## Aim of the exercise
When you transcribe the data below, reproduce every line exactly and leave each picture out.

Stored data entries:
===============

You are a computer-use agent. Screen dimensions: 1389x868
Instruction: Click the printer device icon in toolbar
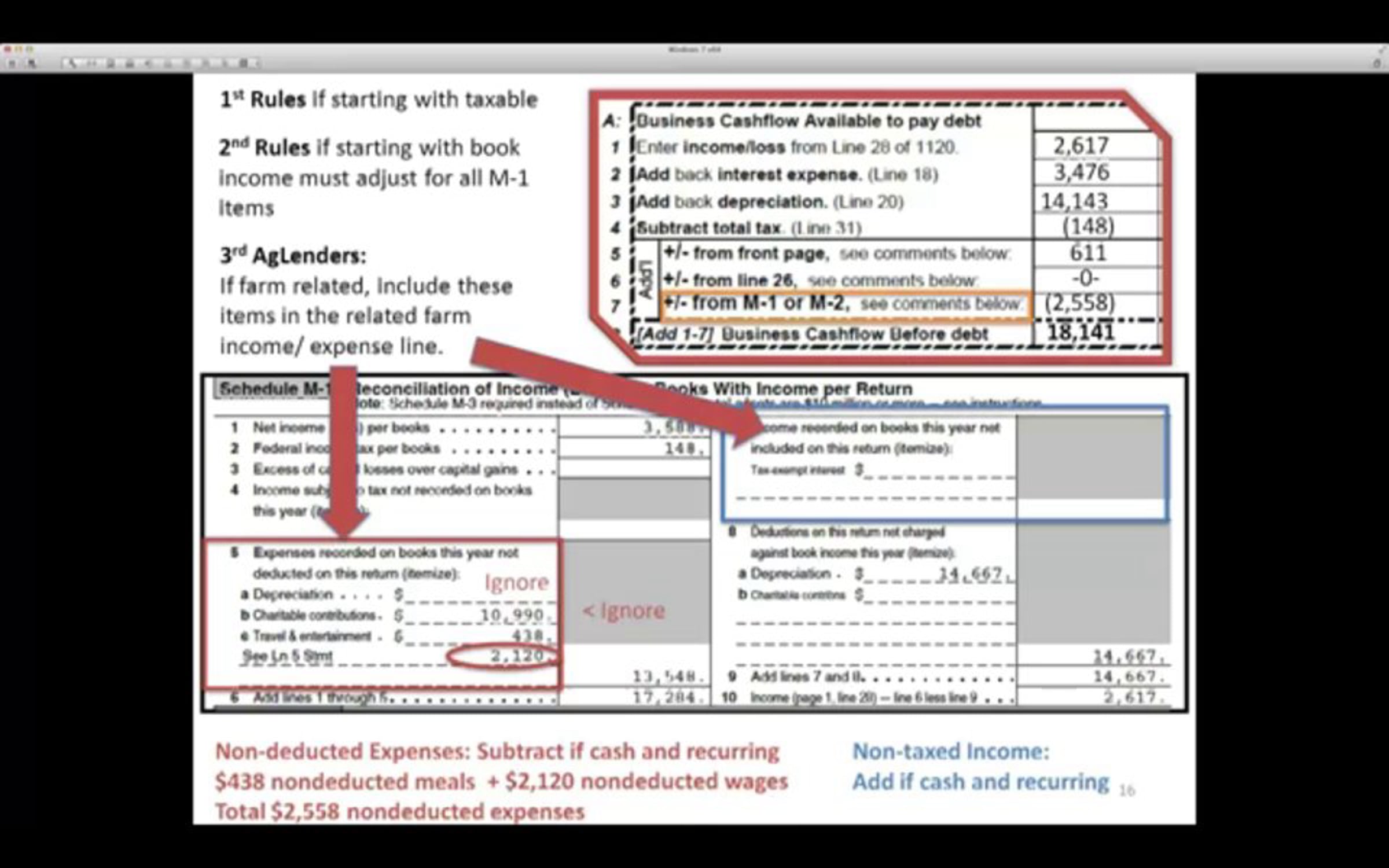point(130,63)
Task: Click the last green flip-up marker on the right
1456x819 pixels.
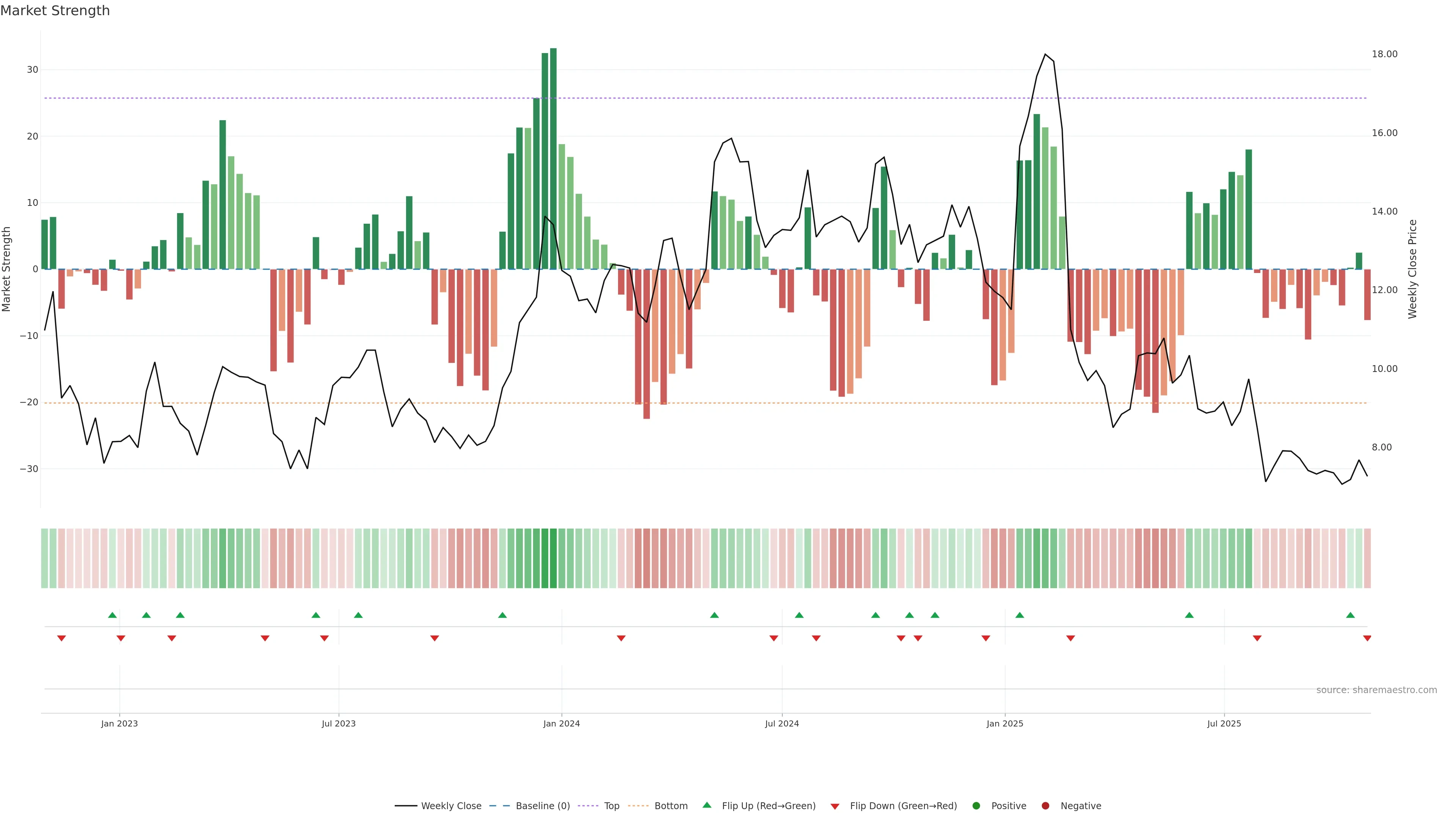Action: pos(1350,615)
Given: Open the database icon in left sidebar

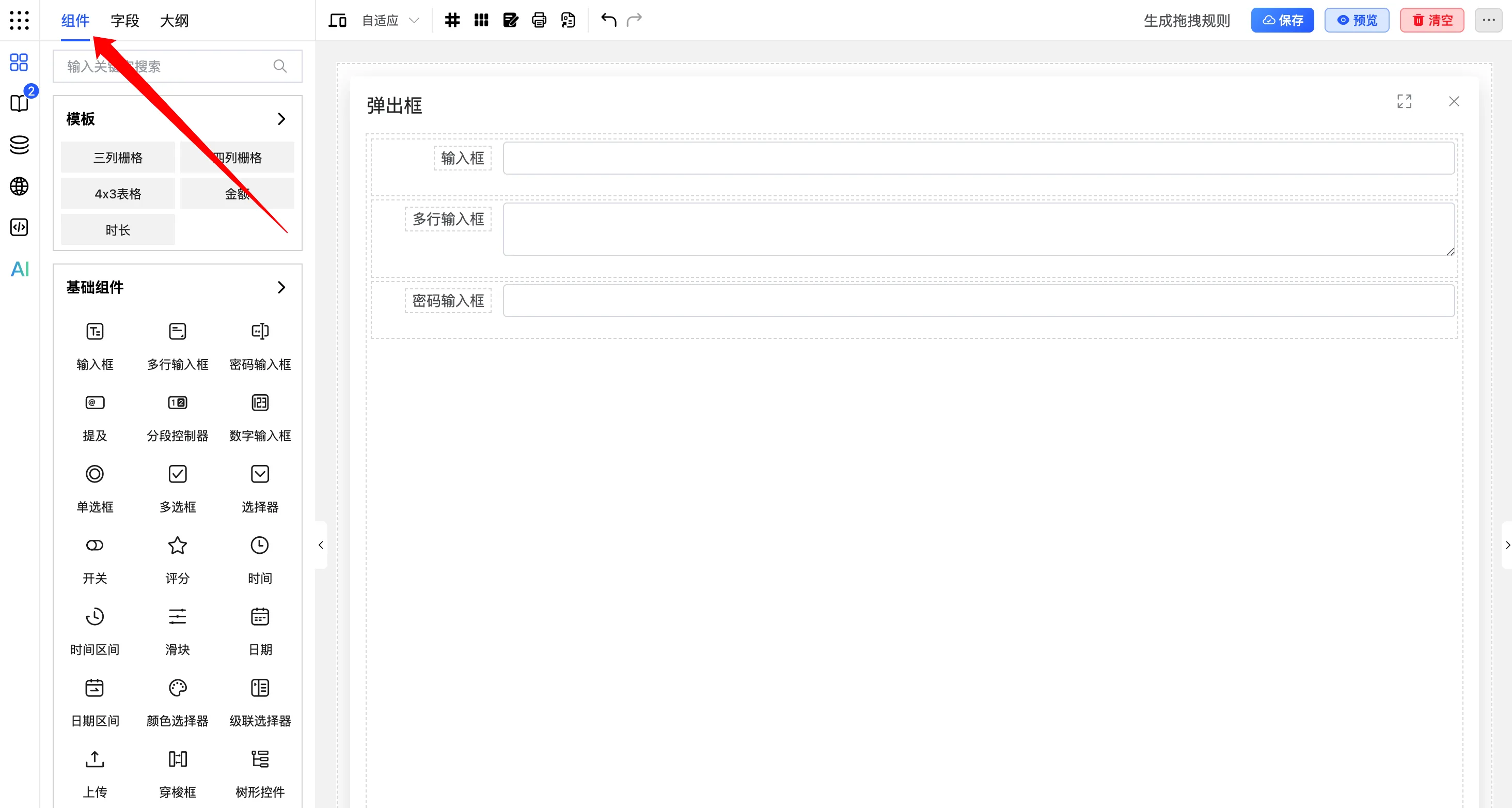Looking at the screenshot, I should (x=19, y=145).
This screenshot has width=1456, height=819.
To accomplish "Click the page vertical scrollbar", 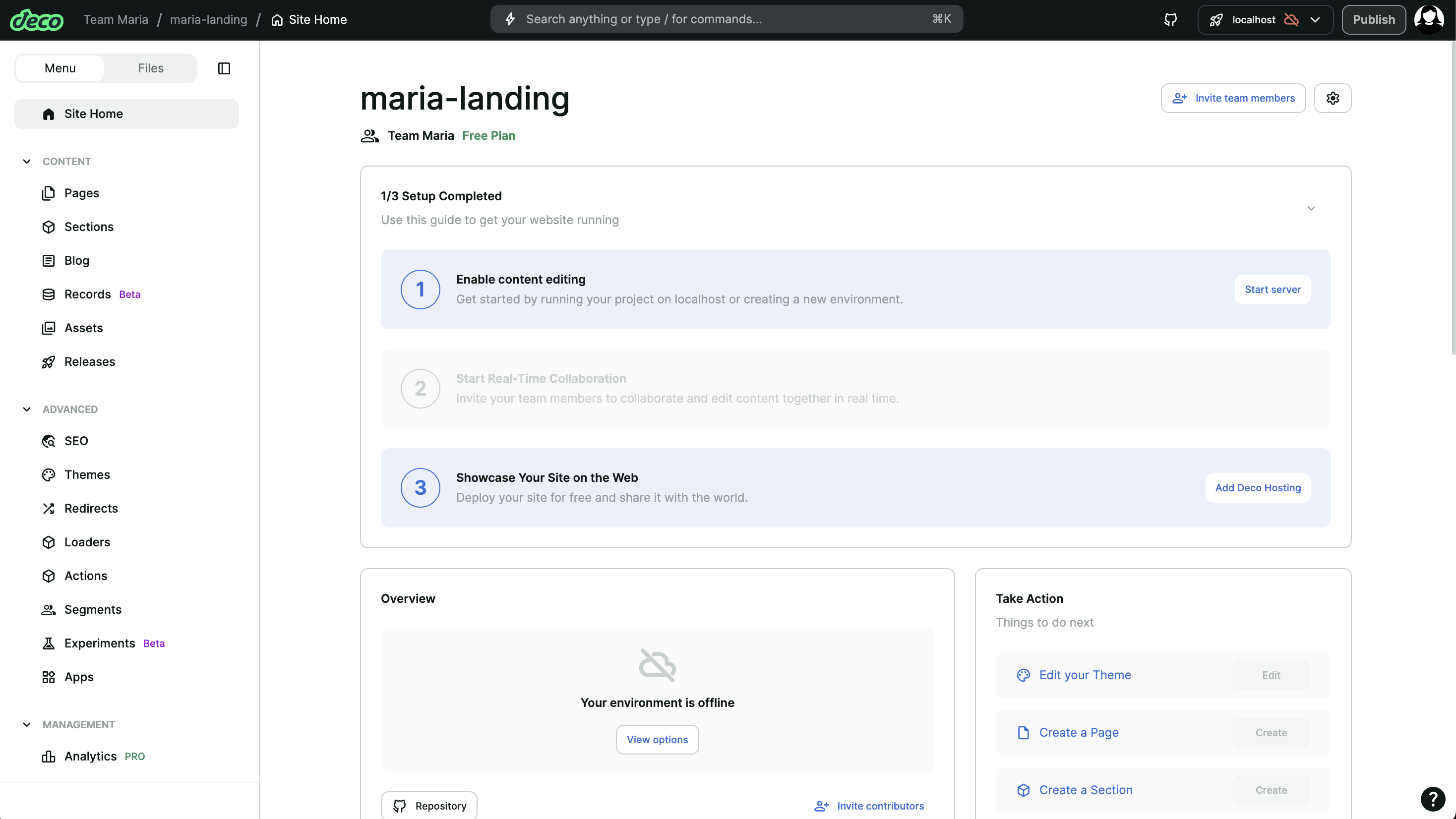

===============

## Exercise result
You are a computer-use agent. Screen dimensions: 1389x868
Instruction: Click the printer device icon in toolbar
point(130,63)
Task: Click the last green flip-up marker on the right
1456x819 pixels.
Action: pos(1350,615)
Given: Open the database icon in left sidebar

Looking at the screenshot, I should (x=19, y=145).
This screenshot has width=1456, height=819.
To accomplish "Click the page vertical scrollbar", 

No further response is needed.